The paper speed (the rate at which the paper moves) determines the time intervals.
Einthoven's Triangle:
It is a visual representation of the three standard limb leads
in electrocardiography.
Cardiac Cycle:
The sequence of events in an ECG represents one cardiac cycle.
ECG Interpretation:
Accurate ECG interpretation requires knowledge of
Arrhythmias: These are irregular heart rhythms. Examples include atrial fibrillation
(chaotic atrial rhythm), ventricular tachycardia (fast, abnormal ventricular rhythm),
and bradycardia (slow heart rate).
Conduction Disorders: Conditions like bundle branch blocks and heart blocks can
disrupt the normal electrical conduction in the heart.

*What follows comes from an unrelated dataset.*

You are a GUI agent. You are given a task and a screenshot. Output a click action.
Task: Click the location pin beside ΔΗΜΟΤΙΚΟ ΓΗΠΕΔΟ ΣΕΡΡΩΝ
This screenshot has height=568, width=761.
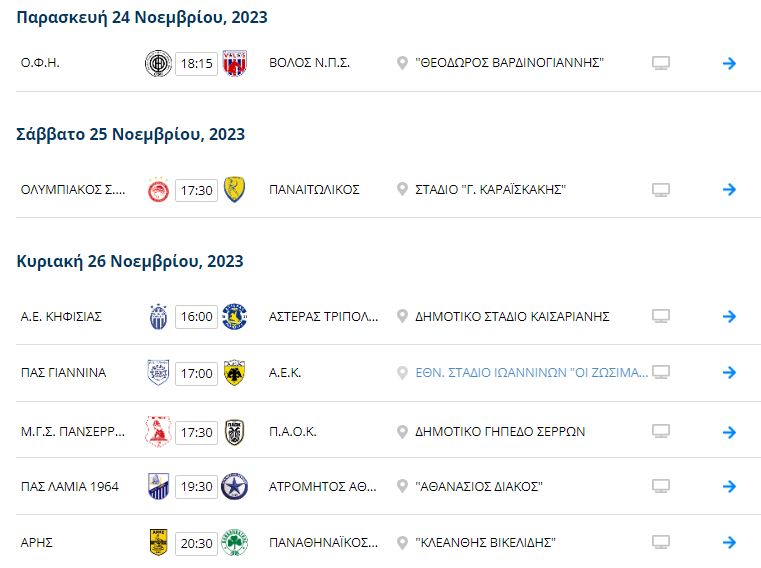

Ischemic Changes: ST-segment elevation or depression can suggest inadequate
blood supply to the heart muscle, often seen in myocardial infarctions (heart attacks).
Bradycardia:
1. Bradycardia is characterized by a heart rate slower than the normal resting rate
(typically under 60 beats per minute).
2. Causes include sinus node dysfunction, medication side effects, or underlying heart
conditions.
3. Symptoms may include fatigue, dizziness, and fainting.
Tachycardia:
1. Tachycardia is an abnormally fast heart rate, typically above 100 beats per minute
at rest.
2. Causes range from stress, fever, and anemia to underlying heart conditions like
atrial fibrillation.
3. Symptoms may include palpitations, chest pain, and shortness of breath.